Retype, word for word, every line from the one holding "Site web (17, 1221)" through the one holding "[Read article: Mağduriyetin" in the entries below, both included, and only those lines.

╭─ EXERCISE MATERIAL

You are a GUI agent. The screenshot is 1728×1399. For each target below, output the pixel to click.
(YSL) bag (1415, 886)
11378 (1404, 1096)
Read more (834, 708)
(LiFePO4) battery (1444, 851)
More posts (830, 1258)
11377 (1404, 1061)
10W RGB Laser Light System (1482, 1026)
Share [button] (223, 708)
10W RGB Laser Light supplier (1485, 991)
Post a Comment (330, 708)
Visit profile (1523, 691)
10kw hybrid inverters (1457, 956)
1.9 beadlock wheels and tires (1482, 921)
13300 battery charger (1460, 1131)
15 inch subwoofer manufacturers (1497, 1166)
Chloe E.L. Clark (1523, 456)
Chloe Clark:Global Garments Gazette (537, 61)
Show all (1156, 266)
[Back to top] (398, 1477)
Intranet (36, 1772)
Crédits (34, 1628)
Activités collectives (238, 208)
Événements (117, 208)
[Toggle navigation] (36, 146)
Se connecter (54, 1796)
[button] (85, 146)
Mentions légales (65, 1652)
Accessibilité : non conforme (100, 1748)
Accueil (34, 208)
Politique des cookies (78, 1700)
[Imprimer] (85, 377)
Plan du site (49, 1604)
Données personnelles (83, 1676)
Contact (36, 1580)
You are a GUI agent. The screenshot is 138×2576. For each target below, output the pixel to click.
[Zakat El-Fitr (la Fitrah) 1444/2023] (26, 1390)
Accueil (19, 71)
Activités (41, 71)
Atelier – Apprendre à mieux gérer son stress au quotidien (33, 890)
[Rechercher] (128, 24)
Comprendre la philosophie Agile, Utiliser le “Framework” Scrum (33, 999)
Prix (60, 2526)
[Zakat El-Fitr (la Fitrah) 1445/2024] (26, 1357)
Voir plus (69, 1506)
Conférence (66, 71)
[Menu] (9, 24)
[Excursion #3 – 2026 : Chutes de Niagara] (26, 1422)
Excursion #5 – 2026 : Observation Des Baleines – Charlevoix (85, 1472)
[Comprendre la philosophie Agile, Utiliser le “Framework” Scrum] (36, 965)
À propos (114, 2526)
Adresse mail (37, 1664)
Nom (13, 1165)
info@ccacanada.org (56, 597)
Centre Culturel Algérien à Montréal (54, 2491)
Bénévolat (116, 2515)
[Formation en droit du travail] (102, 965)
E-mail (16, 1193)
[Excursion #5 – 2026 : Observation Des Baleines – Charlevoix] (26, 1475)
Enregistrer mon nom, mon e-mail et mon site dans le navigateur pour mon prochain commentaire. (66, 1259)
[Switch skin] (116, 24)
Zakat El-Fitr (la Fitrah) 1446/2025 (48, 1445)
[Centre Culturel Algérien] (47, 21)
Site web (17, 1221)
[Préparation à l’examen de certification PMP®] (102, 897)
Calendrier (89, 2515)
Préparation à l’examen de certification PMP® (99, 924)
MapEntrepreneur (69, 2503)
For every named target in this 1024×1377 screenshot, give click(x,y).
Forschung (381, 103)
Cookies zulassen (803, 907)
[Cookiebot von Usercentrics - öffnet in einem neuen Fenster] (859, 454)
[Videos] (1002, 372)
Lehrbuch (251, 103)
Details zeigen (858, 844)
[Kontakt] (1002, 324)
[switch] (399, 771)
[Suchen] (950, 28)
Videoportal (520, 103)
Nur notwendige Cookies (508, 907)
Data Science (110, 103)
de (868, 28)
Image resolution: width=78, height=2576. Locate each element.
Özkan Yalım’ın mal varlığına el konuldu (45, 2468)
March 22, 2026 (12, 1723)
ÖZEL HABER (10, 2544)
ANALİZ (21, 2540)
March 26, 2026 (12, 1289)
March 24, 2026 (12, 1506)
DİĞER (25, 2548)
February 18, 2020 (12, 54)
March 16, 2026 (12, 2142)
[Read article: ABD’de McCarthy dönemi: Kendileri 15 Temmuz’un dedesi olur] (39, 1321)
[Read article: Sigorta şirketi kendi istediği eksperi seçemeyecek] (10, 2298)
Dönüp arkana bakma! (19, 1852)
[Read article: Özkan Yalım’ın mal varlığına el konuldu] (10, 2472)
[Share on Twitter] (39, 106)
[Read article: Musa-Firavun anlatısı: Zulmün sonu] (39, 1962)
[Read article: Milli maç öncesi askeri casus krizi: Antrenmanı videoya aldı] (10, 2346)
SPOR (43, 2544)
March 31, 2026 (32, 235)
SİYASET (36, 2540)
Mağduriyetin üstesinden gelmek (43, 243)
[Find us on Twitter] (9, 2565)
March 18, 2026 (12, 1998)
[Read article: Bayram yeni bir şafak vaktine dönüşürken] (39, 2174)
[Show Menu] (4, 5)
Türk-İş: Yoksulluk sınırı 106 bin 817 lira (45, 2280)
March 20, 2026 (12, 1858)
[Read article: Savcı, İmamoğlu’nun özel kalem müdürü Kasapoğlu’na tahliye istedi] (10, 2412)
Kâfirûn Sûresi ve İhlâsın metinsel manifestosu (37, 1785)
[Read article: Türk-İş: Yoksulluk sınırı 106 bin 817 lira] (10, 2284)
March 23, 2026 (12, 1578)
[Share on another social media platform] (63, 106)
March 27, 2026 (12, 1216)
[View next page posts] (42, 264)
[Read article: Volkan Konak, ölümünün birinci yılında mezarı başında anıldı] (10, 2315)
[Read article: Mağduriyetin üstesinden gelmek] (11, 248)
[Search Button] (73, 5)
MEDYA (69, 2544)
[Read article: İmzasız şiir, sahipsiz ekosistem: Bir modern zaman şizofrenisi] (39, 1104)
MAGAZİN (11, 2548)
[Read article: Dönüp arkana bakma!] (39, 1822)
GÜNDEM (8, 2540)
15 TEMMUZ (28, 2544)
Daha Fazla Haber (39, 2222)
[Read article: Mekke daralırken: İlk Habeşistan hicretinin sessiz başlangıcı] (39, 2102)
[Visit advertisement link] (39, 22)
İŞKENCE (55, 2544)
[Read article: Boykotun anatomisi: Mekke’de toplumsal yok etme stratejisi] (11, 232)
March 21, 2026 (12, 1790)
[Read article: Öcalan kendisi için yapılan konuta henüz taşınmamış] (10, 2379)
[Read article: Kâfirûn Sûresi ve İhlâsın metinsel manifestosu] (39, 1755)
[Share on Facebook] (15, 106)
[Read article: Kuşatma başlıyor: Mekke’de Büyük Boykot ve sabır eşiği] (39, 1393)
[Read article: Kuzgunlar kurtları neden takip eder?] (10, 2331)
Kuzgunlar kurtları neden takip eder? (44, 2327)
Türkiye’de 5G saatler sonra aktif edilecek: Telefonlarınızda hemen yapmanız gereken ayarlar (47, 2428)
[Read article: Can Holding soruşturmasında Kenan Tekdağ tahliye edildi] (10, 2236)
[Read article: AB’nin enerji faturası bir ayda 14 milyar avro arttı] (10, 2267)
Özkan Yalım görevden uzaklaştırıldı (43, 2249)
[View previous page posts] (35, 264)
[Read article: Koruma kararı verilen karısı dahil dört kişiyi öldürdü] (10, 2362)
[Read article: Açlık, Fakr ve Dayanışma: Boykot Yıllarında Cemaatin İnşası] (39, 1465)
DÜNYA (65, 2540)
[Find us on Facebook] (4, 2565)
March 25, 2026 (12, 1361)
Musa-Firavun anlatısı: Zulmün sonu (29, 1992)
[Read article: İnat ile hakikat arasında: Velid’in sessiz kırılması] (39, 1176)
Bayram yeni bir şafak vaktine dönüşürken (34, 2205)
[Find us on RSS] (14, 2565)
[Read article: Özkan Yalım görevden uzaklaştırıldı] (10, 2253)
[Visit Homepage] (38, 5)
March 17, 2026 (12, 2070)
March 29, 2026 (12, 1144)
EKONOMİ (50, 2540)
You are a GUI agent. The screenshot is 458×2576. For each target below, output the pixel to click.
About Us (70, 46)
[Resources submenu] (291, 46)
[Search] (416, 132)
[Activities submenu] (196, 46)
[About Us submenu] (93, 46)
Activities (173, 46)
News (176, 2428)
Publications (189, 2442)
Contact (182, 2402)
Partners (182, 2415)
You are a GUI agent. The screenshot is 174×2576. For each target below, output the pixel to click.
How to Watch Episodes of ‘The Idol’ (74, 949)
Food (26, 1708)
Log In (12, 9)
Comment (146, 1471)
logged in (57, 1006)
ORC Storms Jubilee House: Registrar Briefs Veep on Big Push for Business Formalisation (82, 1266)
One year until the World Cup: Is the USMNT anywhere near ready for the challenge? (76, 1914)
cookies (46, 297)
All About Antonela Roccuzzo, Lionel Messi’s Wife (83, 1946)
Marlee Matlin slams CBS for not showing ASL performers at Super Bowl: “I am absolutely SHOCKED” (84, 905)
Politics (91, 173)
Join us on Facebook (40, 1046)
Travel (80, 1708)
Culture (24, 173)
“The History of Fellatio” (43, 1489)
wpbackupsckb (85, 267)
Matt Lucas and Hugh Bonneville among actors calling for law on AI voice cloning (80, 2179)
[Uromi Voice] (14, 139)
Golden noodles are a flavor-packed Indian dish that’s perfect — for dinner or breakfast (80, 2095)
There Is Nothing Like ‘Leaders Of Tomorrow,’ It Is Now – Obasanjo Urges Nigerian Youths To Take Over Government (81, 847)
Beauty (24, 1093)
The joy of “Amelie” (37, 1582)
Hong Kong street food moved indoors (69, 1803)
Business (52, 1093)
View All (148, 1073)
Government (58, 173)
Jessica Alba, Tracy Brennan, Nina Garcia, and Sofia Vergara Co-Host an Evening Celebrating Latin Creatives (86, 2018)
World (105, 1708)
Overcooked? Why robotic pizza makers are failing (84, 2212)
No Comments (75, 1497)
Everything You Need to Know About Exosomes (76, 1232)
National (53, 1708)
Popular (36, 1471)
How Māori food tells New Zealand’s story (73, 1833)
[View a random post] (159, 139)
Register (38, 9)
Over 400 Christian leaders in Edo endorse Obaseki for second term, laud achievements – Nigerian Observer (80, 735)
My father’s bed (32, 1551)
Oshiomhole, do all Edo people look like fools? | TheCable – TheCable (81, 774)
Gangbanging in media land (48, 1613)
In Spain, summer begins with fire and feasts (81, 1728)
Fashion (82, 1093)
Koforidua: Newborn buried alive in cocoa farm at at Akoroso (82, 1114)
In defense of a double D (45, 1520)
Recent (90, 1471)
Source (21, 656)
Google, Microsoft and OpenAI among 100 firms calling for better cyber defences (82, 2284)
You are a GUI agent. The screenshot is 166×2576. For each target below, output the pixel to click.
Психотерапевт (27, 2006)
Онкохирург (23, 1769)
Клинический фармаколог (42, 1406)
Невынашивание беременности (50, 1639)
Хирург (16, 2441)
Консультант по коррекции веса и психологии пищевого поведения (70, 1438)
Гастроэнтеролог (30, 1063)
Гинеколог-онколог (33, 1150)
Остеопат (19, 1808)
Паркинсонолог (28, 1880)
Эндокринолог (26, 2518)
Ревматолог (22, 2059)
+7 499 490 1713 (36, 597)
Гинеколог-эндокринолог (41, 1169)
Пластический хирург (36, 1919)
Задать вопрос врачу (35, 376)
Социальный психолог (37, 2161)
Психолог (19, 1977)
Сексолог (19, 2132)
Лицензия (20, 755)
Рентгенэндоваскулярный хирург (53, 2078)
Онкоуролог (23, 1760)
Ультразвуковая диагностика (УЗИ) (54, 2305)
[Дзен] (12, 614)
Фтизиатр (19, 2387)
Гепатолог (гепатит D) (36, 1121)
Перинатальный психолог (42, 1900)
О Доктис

╰─

ANSWER AREA:
Site web (17, 1221)
[Préparation à l’examen de certification PMP®] (102, 897)
Calendrier (89, 2515)
Préparation à l’examen de certification PMP® (99, 924)
MapEntrepreneur (69, 2503)
For every named target in this 1024×1377 screenshot, give click(x,y).
Forschung (381, 103)
Cookies zulassen (803, 907)
[Cookiebot von Usercentrics - öffnet in einem neuen Fenster] (859, 454)
[Videos] (1002, 372)
Lehrbuch (251, 103)
Details zeigen (858, 844)
[Kontakt] (1002, 324)
[switch] (399, 771)
[Suchen] (950, 28)
Videoportal (520, 103)
Nur notwendige Cookies (508, 907)
Data Science (110, 103)
de (868, 28)
Image resolution: width=78, height=2576. Locate each element.
Özkan Yalım’ın mal varlığına el konuldu (45, 2468)
March 22, 2026 (12, 1723)
ÖZEL HABER (10, 2544)
ANALİZ (21, 2540)
March 26, 2026 (12, 1289)
March 24, 2026 (12, 1506)
DİĞER (25, 2548)
February 18, 2020 (12, 54)
March 16, 2026 (12, 2142)
[Read article: ABD’de McCarthy dönemi: Kendileri 15 Temmuz’un dedesi olur] (39, 1321)
[Read article: Sigorta şirketi kendi istediği eksperi seçemeyecek] (10, 2298)
Dönüp arkana bakma! (19, 1852)
[Read article: Özkan Yalım’ın mal varlığına el konuldu] (10, 2472)
[Share on Twitter] (39, 106)
[Read article: Musa-Firavun anlatısı: Zulmün sonu] (39, 1962)
[Read article: Milli maç öncesi askeri casus krizi: Antrenmanı videoya aldı] (10, 2346)
SPOR (43, 2544)
March 31, 2026 (32, 235)
SİYASET (36, 2540)
Mağduriyetin üstesinden gelmek (43, 243)
[Find us on Twitter] (9, 2565)
March 18, 2026 (12, 1998)
[Read article: Bayram yeni bir şafak vaktine dönüşürken] (39, 2174)
[Show Menu] (4, 5)
Türk-İş: Yoksulluk sınırı 106 bin 817 lira (45, 2280)
March 20, 2026 (12, 1858)
[Read article: Savcı, İmamoğlu’nun özel kalem müdürü Kasapoğlu’na tahliye istedi] (10, 2412)
Kâfirûn Sûresi ve İhlâsın metinsel manifestosu (37, 1785)
[Read article: Türk-İş: Yoksulluk sınırı 106 bin 817 lira] (10, 2284)
March 23, 2026 (12, 1578)
[Share on another social media platform] (63, 106)
March 27, 2026 (12, 1216)
[View next page posts] (42, 264)
[Read article: Volkan Konak, ölümünün birinci yılında mezarı başında anıldı] (10, 2315)
[Read article: Mağduriyetin üstesinden gelmek] (11, 248)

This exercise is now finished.